【浦和の富士山】
さて、上京移動時の空白時間体に何をしているかというと、大抵はボーッとしている。浦和では富士山がよく見えるんだな、とかである。スマホを見ることなどまったくない。ボーッとしながらスマホにうつむく人を眺め、あきると時々活字を読む。
【竹橋界隈の新聞】
新幹線乗車の前に、新聞を買う。家を出る前に朝日新聞はひと通り読んでいるのだが、活字で考えたいのである。
昔は日経だったりしたが、自分は資本家にはなれないと見切りをつけたのでもう読まない。読売新聞は巨人軍が嫌いだから論外であり、産経新聞は統一教会と繋がりたくないから無視である。東京新聞や河北新報などは、郡山では置いていないから、買いたくも縁がない。
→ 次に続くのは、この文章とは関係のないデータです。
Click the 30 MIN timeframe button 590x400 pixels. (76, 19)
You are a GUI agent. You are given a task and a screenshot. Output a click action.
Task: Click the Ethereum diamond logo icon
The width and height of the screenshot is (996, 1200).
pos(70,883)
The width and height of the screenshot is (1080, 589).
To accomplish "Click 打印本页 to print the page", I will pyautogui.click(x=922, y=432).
ということで、毎日新聞になる。薄いので、大宮に着く頃には読了となる。
【銀座に山を持たないが】
帰りの新幹線では、今回は空也に置いてあった「銀座百点」を眺めた。銀座を地元としていないので、やはり興味の持てない記事が大半だと感じてしまう。だから、ぱらぱら眺めるということになる。
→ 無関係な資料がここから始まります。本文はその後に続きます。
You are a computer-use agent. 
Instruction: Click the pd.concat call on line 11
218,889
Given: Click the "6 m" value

例外は、檀ふみお姉さまのワイン談義「百点対談」である。ワインの蘊蓄に興味はないのだが、話の隅々に伺える姉さんの世界観に触れるのが楽しいのである。当方の印象は檀一雄の娘というより、映画「青春の蹉跌」の肩車のお嬢様なので、視線の高さはほとんど萩原健一に重なる。敵わねえな、である。
右近と時蔵の「新春特別対談」もまあ、面白かった。
【無人島の文庫本】
それだけでは時間が余る訳で、そこでは文庫か新書を読む。今回は山本文緒の「無人島のふたり」である。いろいろと考えさせられた。ちと重い話になる。感想は次回、ということで。